→ **EXTRACTED TEXT**:
========================================

What to do about fake referral traffic

June 15, 2015

Your website may appear to be getting more traffic than it actually is, and we can explain why. 

Something we have noticed more and more in recent times has been fake referral traffic, with a number of questionable websites appearing as traffic sources.

This ‘fake’ traffic appears in reporting tools such as Google Analytics, where suspicious visits (often arriving in spikes and waves) are apparently being referred to websites from elsewhere online. 

It can be an easy mistake to believe this to be real traffic, until some research is done and the picture becomes more clear… 

Why do they do it?

Some spammy websites send fake traffic to other websites in order to get themselves noticed.

The way they do this is by sending ‘bots’ to websites, which then register as a visitor. In so doing these bots register as having been referred from a particular website. Because they appear in such great numbers they get the curiosity of website managers, who in turn look up the referrer address to see why all this traffic is suddenly reaching their website.

========================================

[Stored data entries]
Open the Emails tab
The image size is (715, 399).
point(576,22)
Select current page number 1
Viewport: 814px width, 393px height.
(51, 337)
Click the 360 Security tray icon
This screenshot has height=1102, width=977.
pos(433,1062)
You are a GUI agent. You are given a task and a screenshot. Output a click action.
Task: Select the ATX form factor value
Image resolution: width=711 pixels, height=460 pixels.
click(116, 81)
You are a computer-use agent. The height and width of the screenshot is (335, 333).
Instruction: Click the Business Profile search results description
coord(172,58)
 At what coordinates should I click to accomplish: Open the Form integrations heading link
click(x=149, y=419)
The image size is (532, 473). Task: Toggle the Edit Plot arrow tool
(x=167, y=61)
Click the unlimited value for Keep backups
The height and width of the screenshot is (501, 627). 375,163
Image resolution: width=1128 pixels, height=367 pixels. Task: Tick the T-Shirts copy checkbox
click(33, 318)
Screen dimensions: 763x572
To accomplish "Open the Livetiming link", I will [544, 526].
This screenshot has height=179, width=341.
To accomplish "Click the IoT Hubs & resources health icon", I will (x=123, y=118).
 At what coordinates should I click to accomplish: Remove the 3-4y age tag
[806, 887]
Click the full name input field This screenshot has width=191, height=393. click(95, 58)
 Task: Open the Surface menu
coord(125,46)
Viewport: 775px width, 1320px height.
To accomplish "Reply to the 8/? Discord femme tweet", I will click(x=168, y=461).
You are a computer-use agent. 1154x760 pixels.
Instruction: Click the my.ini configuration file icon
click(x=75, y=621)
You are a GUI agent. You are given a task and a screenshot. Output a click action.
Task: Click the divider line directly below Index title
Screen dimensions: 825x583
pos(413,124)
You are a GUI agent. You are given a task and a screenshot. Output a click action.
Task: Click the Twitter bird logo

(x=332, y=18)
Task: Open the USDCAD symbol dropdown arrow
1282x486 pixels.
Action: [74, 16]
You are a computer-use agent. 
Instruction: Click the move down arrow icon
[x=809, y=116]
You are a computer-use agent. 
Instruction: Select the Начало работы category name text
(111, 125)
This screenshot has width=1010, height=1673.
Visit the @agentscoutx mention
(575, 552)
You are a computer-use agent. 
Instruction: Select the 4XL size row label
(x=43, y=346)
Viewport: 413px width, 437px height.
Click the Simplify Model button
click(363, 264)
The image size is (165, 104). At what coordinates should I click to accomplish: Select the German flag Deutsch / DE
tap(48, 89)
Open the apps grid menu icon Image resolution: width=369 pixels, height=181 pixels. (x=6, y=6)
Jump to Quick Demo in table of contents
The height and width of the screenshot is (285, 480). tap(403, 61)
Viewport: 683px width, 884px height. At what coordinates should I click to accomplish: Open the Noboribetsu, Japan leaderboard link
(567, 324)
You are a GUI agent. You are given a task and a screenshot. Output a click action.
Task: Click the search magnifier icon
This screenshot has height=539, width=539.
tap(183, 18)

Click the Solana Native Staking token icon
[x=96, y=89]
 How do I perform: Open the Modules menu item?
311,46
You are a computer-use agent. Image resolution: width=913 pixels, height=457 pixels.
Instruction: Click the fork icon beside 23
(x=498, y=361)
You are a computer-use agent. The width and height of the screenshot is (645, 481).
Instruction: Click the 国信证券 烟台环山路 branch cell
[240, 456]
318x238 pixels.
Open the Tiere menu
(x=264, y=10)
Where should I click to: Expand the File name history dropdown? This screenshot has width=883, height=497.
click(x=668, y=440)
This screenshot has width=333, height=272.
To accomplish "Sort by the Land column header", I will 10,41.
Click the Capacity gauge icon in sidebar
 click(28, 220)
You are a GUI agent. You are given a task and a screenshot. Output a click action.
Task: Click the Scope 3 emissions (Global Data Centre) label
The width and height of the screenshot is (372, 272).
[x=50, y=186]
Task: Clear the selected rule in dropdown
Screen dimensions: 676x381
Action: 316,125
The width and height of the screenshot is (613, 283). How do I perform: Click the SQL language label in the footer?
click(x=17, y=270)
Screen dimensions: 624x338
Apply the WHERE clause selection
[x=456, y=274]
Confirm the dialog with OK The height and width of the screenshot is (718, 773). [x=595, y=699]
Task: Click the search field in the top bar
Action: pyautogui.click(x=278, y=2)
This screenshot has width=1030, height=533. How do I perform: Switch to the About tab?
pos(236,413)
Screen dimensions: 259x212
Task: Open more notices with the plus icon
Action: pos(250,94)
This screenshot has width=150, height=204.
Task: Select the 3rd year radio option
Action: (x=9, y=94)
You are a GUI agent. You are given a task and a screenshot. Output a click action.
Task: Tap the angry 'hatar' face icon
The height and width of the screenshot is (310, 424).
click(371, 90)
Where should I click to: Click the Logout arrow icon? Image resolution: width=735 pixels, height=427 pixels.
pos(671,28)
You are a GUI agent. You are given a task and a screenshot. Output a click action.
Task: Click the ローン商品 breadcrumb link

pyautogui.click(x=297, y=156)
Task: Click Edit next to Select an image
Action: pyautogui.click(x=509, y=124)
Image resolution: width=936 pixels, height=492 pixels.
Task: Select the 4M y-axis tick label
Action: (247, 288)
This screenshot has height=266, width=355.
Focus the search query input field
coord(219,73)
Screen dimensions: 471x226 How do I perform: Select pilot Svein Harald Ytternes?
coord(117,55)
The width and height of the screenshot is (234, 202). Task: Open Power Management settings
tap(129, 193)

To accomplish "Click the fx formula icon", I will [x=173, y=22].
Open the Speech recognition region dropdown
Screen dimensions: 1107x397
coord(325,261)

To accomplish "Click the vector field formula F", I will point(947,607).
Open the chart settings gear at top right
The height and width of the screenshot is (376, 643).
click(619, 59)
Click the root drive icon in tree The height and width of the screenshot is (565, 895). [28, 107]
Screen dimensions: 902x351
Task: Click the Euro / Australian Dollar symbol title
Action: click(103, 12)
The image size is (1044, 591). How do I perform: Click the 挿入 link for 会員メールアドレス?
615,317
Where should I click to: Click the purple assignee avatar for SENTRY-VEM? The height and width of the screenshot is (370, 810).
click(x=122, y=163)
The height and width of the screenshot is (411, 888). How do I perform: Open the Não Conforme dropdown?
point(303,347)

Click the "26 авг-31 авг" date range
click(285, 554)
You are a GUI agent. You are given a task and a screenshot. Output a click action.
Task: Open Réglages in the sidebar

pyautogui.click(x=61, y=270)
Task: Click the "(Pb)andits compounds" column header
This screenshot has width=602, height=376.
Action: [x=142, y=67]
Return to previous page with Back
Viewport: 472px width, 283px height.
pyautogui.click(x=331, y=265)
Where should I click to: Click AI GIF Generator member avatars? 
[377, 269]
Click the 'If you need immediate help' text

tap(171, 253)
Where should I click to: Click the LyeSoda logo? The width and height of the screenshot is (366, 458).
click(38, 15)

========================================

→ **ACTIVITY A**: According to the fake referral traffic article, why do some spammy websites send fake traffic to other websites?
→ **ACTIVITY B**: Please write out the fake referral traffic article from "Your website may" up to and including "get themselves noticed.".
Answer using only the fake referral traffic article.

→ **WRITTEN SOLUTION A**: To get themselves noticed.

→ **WRITTEN SOLUTION B**:
Your website may appear to be getting more traffic than it actually is, and we can explain why. 

Something we have noticed more and more in recent times has been fake referral traffic, with a number of questionable websites appearing as traffic sources.

This ‘fake’ traffic appears in reporting tools such as Google Analytics, where suspicious visits (often arriving in spikes and waves) are apparently being referred to websites from elsewhere online. 

It can be an easy mistake to believe this to be real traffic, until some research is done and the picture becomes more clear… 

Why do they do it?

Some spammy websites send fake traffic to other websites in order to get themselves noticed.